Heavy vs. Light Weights: Does It Really Matter for Muscle Growth?

MANY PEOPLE FIND lifting weights at the gym frightening. However, strength training has several advantages. It can help with balance, joint pain, muscle loss as we age, and weight loss.

The issue is that much contradicting information exists on the weight you should lift. “Go heavy or go home,” powerlifters occasionally advise. Other advice says the secret to toning muscles is lifting smaller weights. So what’s it to be light or heavy? Some more recent studies imply that it might not be important.

According to a 2016 study by Prof. Stuart Phillips’s research group at McMaster University in Canada, lifting lesser or more significant weights has the same advantages. This initially looks counterintuitive, so how did they arrive at their conclusions?

The study divided 49 weight trainers into two groups doing a 12-week weight training program. Every participant determined their “one repetition maximum,” or 1RM—the most weight they could raise.

They then divided the study into two groups: one lifting 30 to 50% of their 1RM and the other lifting 75 to 90%. The important factor was that every group raised their weights until they could not lift any more, therefore attaining “volitional failure.”

Everyone and everything will fail, even powerful people, if they do enough repetitions. Therefore, the group lifting the smaller weights completed 20 to 25 repetitions more than the group lifting the bigger (8 to 12).

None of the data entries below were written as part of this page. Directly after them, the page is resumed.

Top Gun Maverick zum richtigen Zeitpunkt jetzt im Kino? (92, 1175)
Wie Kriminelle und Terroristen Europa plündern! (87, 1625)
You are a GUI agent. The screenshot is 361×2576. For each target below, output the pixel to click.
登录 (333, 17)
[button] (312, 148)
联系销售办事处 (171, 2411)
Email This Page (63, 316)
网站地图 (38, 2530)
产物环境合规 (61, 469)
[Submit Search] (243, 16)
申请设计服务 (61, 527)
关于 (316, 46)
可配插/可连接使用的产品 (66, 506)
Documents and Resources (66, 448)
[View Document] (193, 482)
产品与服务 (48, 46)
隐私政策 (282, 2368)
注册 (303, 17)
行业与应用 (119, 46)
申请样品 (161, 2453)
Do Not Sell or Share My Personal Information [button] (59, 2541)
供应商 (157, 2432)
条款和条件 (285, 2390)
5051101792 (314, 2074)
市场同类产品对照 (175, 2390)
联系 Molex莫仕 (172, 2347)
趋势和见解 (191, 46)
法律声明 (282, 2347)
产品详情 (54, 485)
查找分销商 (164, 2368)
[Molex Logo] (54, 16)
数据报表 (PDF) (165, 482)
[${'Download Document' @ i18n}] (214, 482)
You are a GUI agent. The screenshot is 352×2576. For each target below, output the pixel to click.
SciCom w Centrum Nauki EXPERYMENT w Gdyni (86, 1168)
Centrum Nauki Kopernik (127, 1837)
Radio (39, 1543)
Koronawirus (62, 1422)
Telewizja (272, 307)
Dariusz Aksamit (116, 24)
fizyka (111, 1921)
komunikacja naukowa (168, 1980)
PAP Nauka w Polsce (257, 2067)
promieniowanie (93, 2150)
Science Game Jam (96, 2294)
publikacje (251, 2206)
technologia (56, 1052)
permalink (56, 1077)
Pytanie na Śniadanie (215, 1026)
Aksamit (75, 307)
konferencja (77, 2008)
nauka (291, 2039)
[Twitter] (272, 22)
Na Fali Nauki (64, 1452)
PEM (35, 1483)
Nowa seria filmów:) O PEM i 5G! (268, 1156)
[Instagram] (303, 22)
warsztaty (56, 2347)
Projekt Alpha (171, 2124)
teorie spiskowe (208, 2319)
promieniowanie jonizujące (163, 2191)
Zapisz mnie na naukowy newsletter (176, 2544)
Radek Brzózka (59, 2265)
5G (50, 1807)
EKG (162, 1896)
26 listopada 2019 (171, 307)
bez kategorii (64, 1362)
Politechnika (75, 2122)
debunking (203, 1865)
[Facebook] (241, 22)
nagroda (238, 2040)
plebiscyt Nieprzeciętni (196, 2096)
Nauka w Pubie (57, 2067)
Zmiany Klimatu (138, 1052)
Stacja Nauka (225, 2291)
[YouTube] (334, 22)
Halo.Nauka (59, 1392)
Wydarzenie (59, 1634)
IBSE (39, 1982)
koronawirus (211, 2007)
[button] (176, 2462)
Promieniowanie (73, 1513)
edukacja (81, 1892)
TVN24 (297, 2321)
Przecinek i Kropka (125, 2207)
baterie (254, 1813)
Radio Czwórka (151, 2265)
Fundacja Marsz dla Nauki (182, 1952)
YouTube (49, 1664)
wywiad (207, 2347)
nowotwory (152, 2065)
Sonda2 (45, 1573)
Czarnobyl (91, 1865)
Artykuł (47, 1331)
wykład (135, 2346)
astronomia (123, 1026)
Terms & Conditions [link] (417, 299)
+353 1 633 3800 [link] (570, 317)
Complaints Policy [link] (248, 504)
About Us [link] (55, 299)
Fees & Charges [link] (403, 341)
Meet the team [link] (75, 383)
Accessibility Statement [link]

The muscle failure hypothesis states that “motor units” explain everything. Motor units are collections of muscle fibres under control by a nerve. Motor units will contract the muscle as you raise a weight. Some motor units will become tired with every lift. Hence, extra motor units are needed for the following lift. You eventually find that all of your accessible motor units have run out; this is the reason your muscles fail sooner or later.

According to the McMaster study, both groups displayed the same increase in strength and muscular development regardless of the weight they lifted. As stated otherwise, whether one used light weights with more repetitions or heavy weights with fewer repetitions made no difference. These findings matched earlier studies done by the same group.

That implies what for the rest of us? As long as you are challenging your muscles to work harder than they typically do, you can achieve results lifting either heavy weights OR lesser weights. While your muscles must be “overloaded” relative to your daily life, you do not always need to lift to failure to gain results. On a scale of 1 to 10, where 10 is repeat failure, lifting to 7 or 8 is about right, strength and conditioning coach Richard Blagrove of St. Mary’s University, Twickenham, advises.

If your muscles sense overload once a week, your body will adjust and grow stronger. To keep getting stronger, you must continually evaluate and raise your weight or rep level to ensure you are constantly stretching your muscles outside your comfort zone. Your weight training is likely not helping you if it seems easy.

Either free weights or weight machines will produce results. Free weights also encourage you to utilise stabiliser muscles, which increases energy expenditure; your joints move naturally. However, lifting properly is crucial, so you should most likely stop right away when your “form” starts to deteriorate. Weight machines can be the safest place to push yourself towards failure. If you lift to failure with free weights, you need a partner who can release the weight when you can no longer raise it.

The most crucial thing is that you have a safe weight program; hence, before you begin for the first time, seek appropriate advice. But only worry about weights against reps if you wish to be a powerlifter or bodybuilder. Getting to the gym consistently and pushing yourself beyond your comfort zone are the key components of developing strength and muscle.